RLEC/LJCS vol.10 no.1 Braga jun. 2023  Epub 30-Jun-2023

https://doi.org/10.21814/rlec.4832 

Nota Introdutória

Comunicação e Mediação na/da Arte: Introdução

i Centro de Estudos de Comunicação e Sociedade, Instituto de Ciências Sociais, Universidade do Minho, Braga, Portugal

ii Laboratoire de Recherche sur les Publics de la Culture, Département de Lettres et Communication Sociale, Université du Québec, Québec, Canadá


No atual quadro (tensivo) da arte contemporânea (Jimenez, 2005/2021), dada a complexidade dos seus códigos, formais, composicionais, processuais, mas também dos seus imbricados ensarilhamentos com as dimensões social e política (Bishop, 2004), bem como a económica (Afonso & Fernandes, 2019), acentuou-se o imperativo da comunicação e mediação.

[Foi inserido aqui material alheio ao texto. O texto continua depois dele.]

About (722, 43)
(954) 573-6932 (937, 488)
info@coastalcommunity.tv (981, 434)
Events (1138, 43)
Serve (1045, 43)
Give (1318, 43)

A comunicação e mediação entre (e intra) a arte, os artistas, as instituições artísticas e culturais, os profissionais da área (desde críticos, curadores, especialistas em comunicação estratégica, jornalistas culturais, investigadores) e os públicos justifica-se pela importância que os princípios da acessibilidade, democratização, participação ou colaboração, ou mesmo da educação artística têm no fenómeno de abertura dos “mundos da arte” (Becker, 1982) às múltiplas esferas da experiência estética comunalizada (ou, desejavelmente, tornada comum; Stiegler, 2004/2018).

O risco do incremento de um fosso comunicativo, identificado em investigações recentes (Anastasiya et al., 2020), motiva muitas das práticas e das experimentações existentes, empenhadas na transformação dos paradigmas que ainda teimam em persistir no campo da arte e da cultura.

Reduzir a prática de mediação artística apenas à sua dimensão transmissiva/descodificadora é esquecer que a mediação, porque intervém na trama das relações sociais, está sempre tingida por uma certa conceção das mesmas “comportando por isso, tanto nos seus discursos, como nos seus dispositivos, uma componente ideológica (Caune, 2012, p. xi). Importará, assim, colocar no centro da reflexão precisamente a ação de comunicar, isto é, o ato de formar relações de troca mútua ou de interação entre públicos, obras, artistas e instituições. Esta interação inclui sempre uma dimensão de partilha de experiência do sensível e inscreve-se num quadro de vida e contexto sociopolítico particular (Caune, 2012, p. xiii), base da produção do sentido.

Para repensar a performatividade da ação de comunicar, evocamos a ideia de “zona de contacto” dos antropólogos Mary Louise Pratt (1992) e James Clifford (1997), proposta pela curadora russa Maria Lind, para substituir o pressuposto comum da existência de um fosso - ou algo negativo - que precisa de ser reduzido entre a arte e aquilo a que se chama “o público”. Segundo Lind (entrevistada por Schipakina, 2020), “obras de arte, visitantes, artistas, funcionários de instituições, juntos habitam e criam zonas de contacto” (para. 17), quer dizer, espaços de interação e copresença, marcados por assimetrias de poder (Pratt, 1992, p. 7). Enquanto tal, abrem diversas possibilidades - negativas e positivas - importando perceber como a significação se movimenta por essas linhas ou através delas.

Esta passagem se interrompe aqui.